As a former Protestant (with both mainline and Fundamentalist roots) and former atheist-turned-Catholic, perhaps my own prickliness when seeing anti-Muslim prejudice stems from this: I’ve always seen how a minority religious group can face persecution and gross stereotyping. And as I’ve aged, I’ve grown less tolerant of such things when I’ve seen them. Disagreeing with a religious group is one thing; tainting them with guilt by association (as we’ve seen most recently in the sickening protests against Park 51, and the even more sickening rationalizations about it), and even outright lies about who they are and what they believe, is simply not tolerable.

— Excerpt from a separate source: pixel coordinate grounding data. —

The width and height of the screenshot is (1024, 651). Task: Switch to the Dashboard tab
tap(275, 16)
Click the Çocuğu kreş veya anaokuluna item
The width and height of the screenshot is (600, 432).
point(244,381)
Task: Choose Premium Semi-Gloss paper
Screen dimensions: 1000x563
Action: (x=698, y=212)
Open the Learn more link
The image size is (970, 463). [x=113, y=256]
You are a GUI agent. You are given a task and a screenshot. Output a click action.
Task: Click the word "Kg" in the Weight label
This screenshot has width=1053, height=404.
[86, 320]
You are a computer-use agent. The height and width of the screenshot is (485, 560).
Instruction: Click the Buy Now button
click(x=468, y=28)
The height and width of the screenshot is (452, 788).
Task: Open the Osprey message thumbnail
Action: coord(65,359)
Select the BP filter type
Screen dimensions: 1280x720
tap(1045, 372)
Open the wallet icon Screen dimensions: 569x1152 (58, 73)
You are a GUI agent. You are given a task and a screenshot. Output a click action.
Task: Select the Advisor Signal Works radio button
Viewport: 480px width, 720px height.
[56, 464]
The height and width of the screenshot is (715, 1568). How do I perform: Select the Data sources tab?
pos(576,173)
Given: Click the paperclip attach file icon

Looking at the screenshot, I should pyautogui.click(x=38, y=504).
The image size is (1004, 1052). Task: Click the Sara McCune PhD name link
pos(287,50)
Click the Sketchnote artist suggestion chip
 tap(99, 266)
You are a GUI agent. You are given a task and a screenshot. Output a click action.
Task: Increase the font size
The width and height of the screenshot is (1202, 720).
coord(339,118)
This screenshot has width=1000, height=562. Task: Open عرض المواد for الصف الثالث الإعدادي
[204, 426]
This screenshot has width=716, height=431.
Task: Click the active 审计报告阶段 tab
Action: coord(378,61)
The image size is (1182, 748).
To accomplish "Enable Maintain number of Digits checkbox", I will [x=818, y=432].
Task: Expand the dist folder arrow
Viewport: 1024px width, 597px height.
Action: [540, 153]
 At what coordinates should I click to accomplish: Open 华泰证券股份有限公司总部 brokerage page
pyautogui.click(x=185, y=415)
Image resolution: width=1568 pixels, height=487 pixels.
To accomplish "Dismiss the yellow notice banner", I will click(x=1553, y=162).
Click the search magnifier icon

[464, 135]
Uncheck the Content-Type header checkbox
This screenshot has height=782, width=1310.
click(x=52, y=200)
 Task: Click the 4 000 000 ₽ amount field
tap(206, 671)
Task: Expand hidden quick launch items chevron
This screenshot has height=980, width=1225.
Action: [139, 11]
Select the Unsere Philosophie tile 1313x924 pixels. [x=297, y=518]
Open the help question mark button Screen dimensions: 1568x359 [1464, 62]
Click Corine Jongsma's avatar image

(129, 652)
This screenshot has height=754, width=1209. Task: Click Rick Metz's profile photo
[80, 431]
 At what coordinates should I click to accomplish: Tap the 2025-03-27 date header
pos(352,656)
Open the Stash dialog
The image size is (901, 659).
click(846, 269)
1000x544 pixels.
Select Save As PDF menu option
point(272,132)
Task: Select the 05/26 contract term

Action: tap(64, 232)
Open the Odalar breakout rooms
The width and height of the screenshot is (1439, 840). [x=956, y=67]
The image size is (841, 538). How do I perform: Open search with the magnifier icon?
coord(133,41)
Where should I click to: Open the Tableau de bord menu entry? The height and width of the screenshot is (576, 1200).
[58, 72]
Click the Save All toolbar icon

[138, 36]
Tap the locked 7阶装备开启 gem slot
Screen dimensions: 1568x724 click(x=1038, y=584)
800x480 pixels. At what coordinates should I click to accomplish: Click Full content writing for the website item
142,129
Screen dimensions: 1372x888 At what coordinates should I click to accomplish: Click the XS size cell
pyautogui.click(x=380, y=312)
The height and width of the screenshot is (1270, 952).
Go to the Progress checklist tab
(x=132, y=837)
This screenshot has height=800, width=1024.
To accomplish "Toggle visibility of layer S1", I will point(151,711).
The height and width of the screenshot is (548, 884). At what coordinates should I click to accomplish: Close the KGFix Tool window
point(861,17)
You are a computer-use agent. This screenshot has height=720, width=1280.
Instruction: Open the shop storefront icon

All religious groups face some form of mistrust and misunderstanding. I’ve got Mormon friends who face it, Hindu friends who face it, Fundamentalist Christian friends who’ve faced it (why yes, there is such a thing as being bigoted toward Fundamentalists, in case you were wondering) and more. Yet anti-Catholicism is a string you can find that has never been broken, from the founding of this country right through to today.

I have on occasion been accused of bending over backwards to be “tolerant.” I find this interesting, because I have no tolerance for Islamophobia whatsoever. In fact, I continue to see it as a subtle form of treason: American troops are abroad now, fighting shoulder-to-shoulder with Muslims, and trying to help Muslims, while so-called patriotic “conservatives” in America hamstring those efforts and backstab our allies with grossly irresponsible generalizations.

You may accuse me of just about anything you want, but an excess of “tolerance” is probably the most laughable. I have no tolerance for Islamophobia whatsoever, I think it’s unAmerican and even treasonous, and I don’t care who doesn’t like me saying so. I don’t care if it loses me friends, I don’t care if it loses me popularity, I don’t care who it makes angry.

Mark Massa calls anti-Catholicism the last acceptable prejudice in America, but I think he’s wrong. I think we’re seeing a whole new one, in the conspiracy-mongering and guilty-by-association of our totally innocent Muslim brethren.

And I have no use for aggressive ignorance. I simply do not.